Patrick Rodrigue - prodrigue@lexismedia.ca

L’autre grande grève des années 1930

Avant les Fros, les bûcherons de Rouyn-Noranda ont réclamé l’amélioration de leurs conditions

©Bibliothèque et Archives nationales du Québec – Fonds Joseph Hermann Bolduc

Si la Grève des Fros de juin 1934 a laissé des marques dans l’univers minier du Québec, quelques mois plus tôt, à l’automne 1933, plusieurs centaines de bûcherons avaient eux aussi déclenché une grève. S’il avait alors été considéré comme un échec, ce conflit de travail a pourtant pavé la voie à l’amélioration des conditions de travail en forêt.

Dans l’édition du printemps 2017 du Couvert boréal, la revue de l’Association forestière de l’Abitibi-Témiscamingue, l’historien Alexandre Faucher relate les grandes lignes de cette grève un peu passée sous le radar de l’Histoire.

Conditions déplorables

Tout commence au milieu des années 1920, alors que les prix du bois et du papier journal amorcent une chute importante, exacerbée par le Krach de la Bourse de New York en 1929. Afin de réduire leurs pertes financières, les compagnies papetières confient de plus en plus la coupe de bois à des sous-traitants.

Or, comme ces entrepreneurs doivent assumer les frais des camps forestiers, ils réduisent leurs dépenses au minimum pour conserver une certaine rentabilité. Les bûcherons en subissent les impacts les plus terribles.

«En plus d’accomplir un travail difficile et dangereux, ils doivent souvent vivre dans des conditions déplorables. L’hygiène et la qualité de la nourriture sont fréquemment sacrifiées pour diminuer les coûts de production. Plusieurs frais de pension sont également déduits de leur salaire. Ils doivent aussi débourser les coûts du transport pour atteindre les camps et sont obligés d’acheter, à fort prix, leur équipement de travail auprès du sous-traitant», évoque M. Faucher.

«Pas de communistes ici!»

Au début des années 1930, la Ligue d’unité ouvrière (LUO), une organisation syndicale installée à Timmins et affiliée au Parti communiste du Canada, profite de l’insatisfaction croissante des bûcherons pour sillonner avec succès les chantiers forestiers.

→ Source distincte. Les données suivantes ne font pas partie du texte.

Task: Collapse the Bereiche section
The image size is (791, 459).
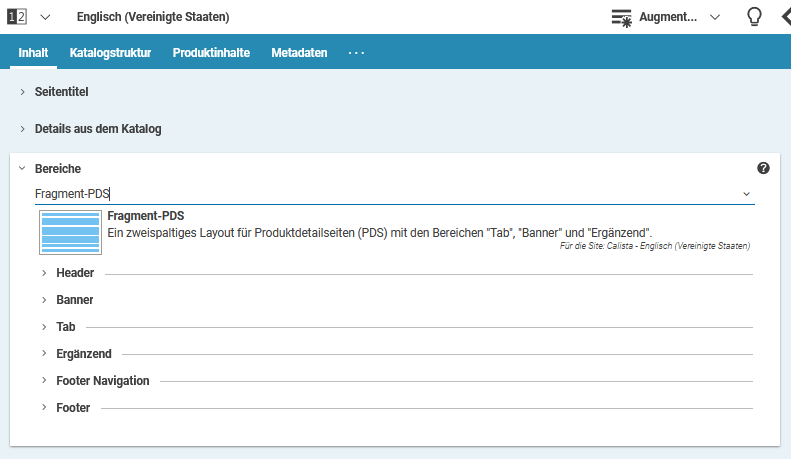Action: [x=22, y=169]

À l’automne 1933, soutenus par la LUO, les 2700 bûcherons de la division Kipawa remettent à leur employeur, la CIP, une pétition où ils réclament une augmentation de salaire, une réduction de la pension et l’amélioration des conditions de vie dans les chantiers.

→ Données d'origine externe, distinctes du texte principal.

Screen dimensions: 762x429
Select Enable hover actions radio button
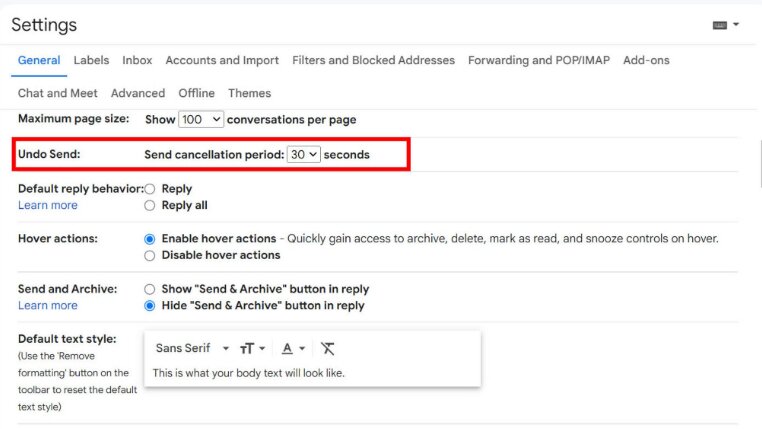(150, 239)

À la fin de novembre, comme rien n’a bougé, de 300 à 400 bûcherons quittent leurs camps du district de Clérion (45 km au sud-est de Rouyn-Noranda) pour aller se plaindre au siège social de la division Kipawa de la CIP, à Noranda. Le 2 décembre, le gérant du district, Thomas Edward Draper, déclare aux manifestants qu’il «ne se laissera pas mener par des communistes».

Matraques et gaz lacrymogènes

Son discours met le feu aux poudres. Les grévistes décident alors d’ériger une ligne de piquetage sur le chemin Clérion pour empêcher d’éventuels briseurs de grève d’accéder aux chantiers. Le 9 décembre, les policiers tentent sans succès de briser le blocus.

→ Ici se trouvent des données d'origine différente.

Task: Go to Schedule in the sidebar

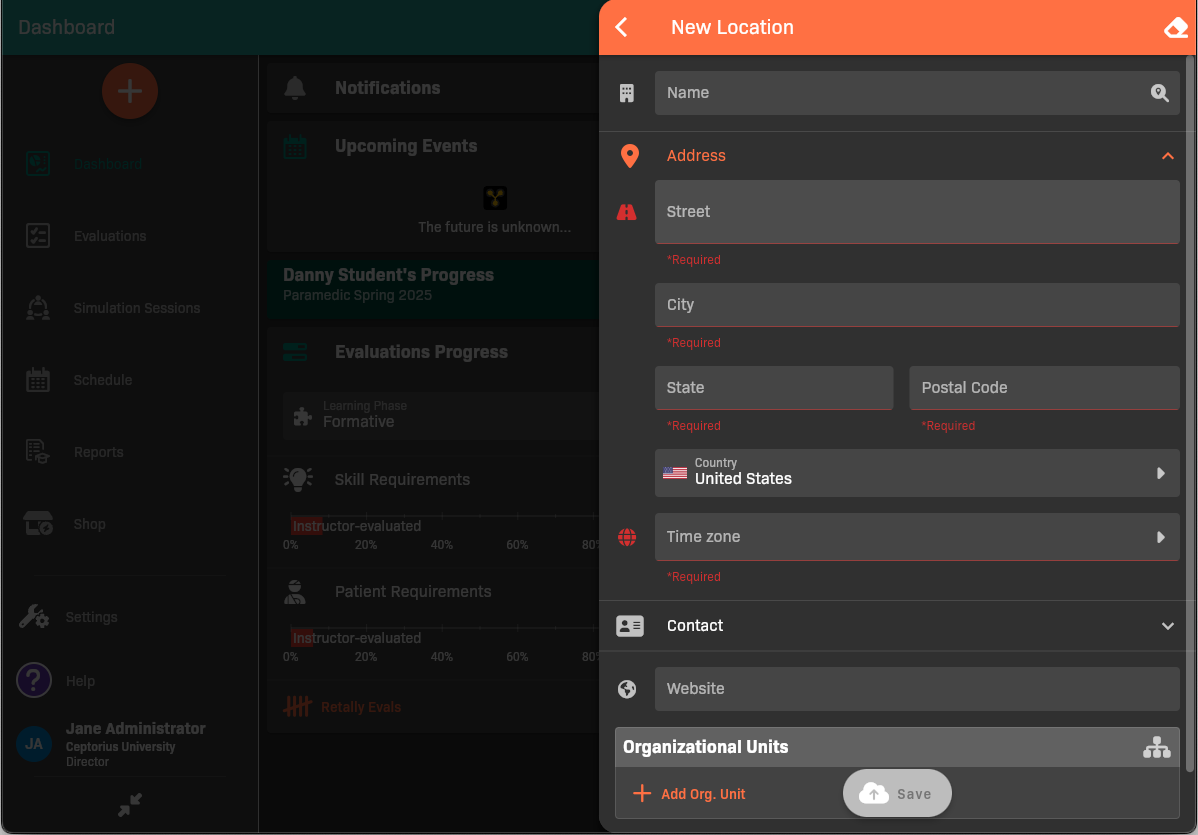Action: click(x=102, y=380)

Deux jours plus tard, alors que 200 grévistes sont présents sur les lieux, une douzaine d’agents munis de matraques et de gaz lacrymogènes débarquent en matinée à la ligne de piquetage. Seulement 32 minutes après avoir lu l’acte d’émeute, la police fonce dans le tas.

«Le choc est brutal, rappelle Alexandre Faucher. Les manifestants sont rapidement contrôlés et 71 d’entre eux sont arrêtés. Ils seront condamnés à des peines allant de quatre à douze mois de prison.» Quant aux organisateurs de la LUO, qui s’étaient esquivés lors de l’affrontement, ceux-ci sont retrouvés plus tard à Rouyn-Noranda et accusés d’incitation à l’assemblée illégale et à l’émeute.

La crainte des «agitateurs communistes»

D’abord considérée comme un échec, cette grève des bûcherons a néanmoins entraîné des répercussions positives à long terme. Davantage conscient de leurs conditions difficiles, mais surtout craintif de l’avancée des «agitateurs communistes», le gouvernement libéral de Louis-Alexandre Taschereau votera en effet une loi destinée à améliorer le travail forestier.

Dénoncée par l’opposition, qui lui reprochait de n’être qu’un simple engagement sans réelle portée, cette loi sèmera néanmoins les premières graines de meilleures conditions de travail en forêt.